**Material provided:**

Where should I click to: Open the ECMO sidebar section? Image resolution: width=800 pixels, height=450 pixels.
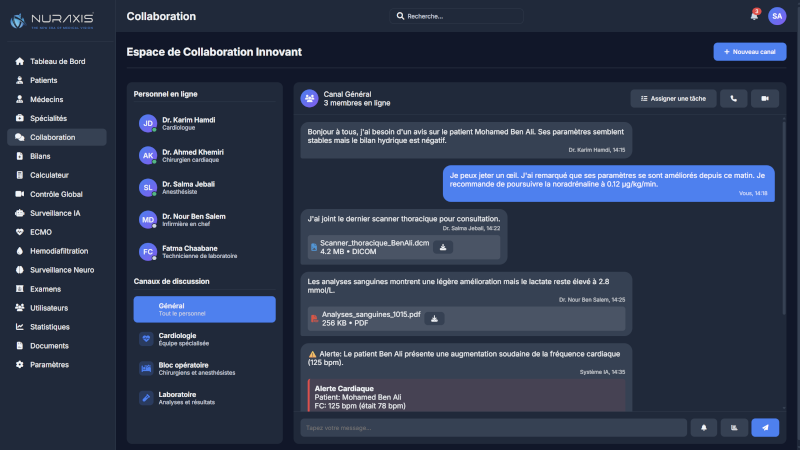[41, 232]
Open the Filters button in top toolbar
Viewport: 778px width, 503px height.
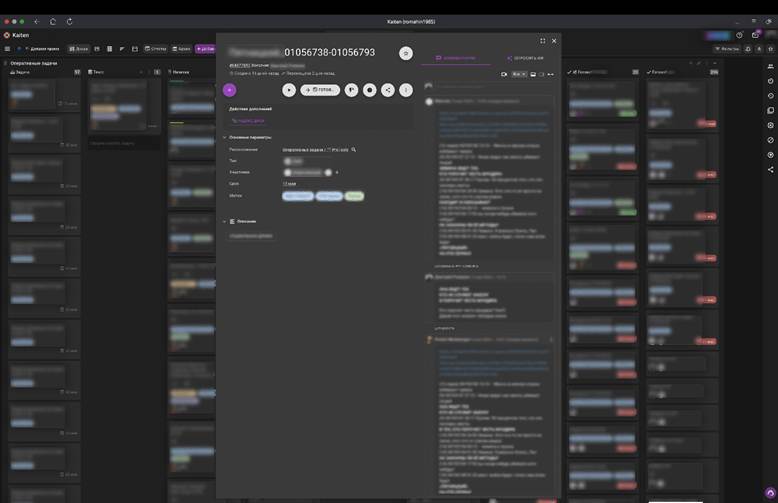click(727, 49)
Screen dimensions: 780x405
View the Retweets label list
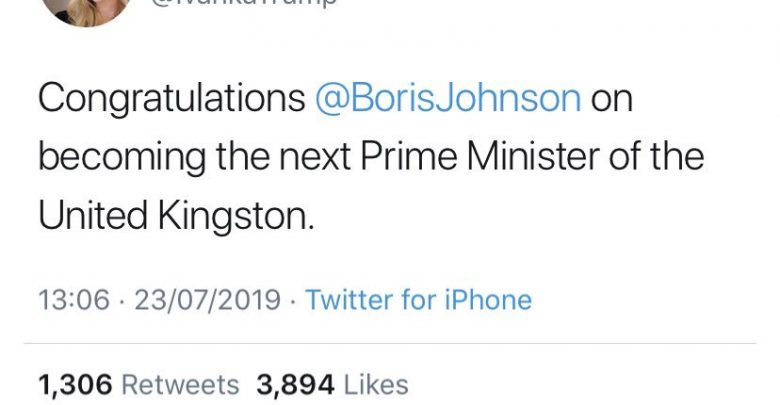tap(180, 385)
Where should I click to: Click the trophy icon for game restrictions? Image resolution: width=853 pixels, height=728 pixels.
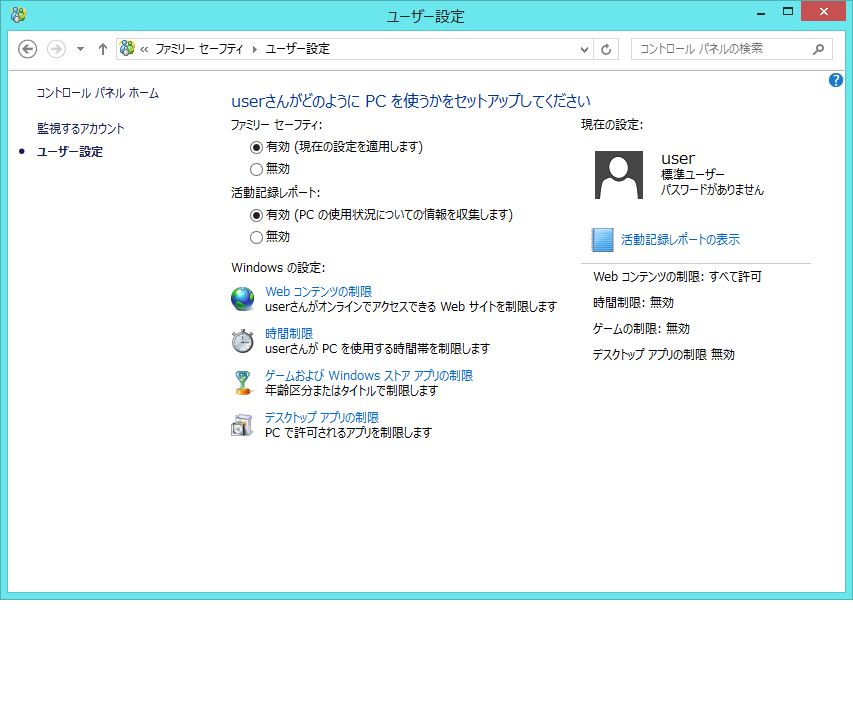click(x=243, y=383)
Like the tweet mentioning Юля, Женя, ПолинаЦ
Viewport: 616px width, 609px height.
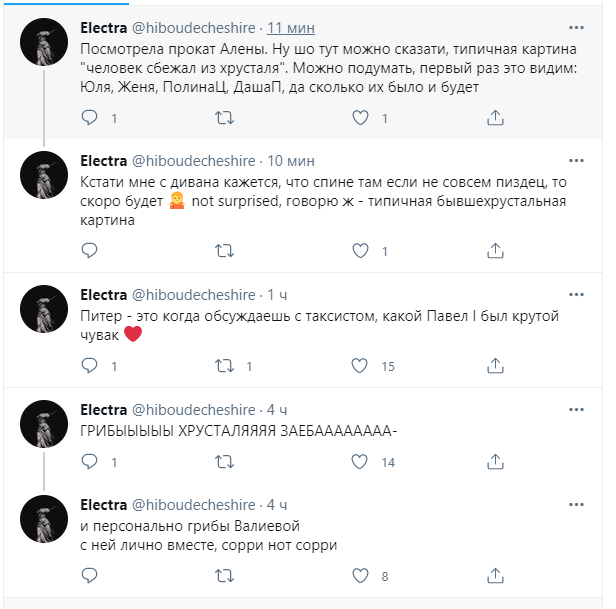click(361, 118)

**Required work:** Output exactly the lines from the first line of the records through the line containing "Screen dimensions: 780x405". Leave out every picture.

**Written reply:**
Where should I click to: Open the ECMO sidebar section? Image resolution: width=800 pixels, height=450 pixels.
[41, 232]
Open the Filters button in top toolbar
Viewport: 778px width, 503px height.
click(727, 49)
Screen dimensions: 780x405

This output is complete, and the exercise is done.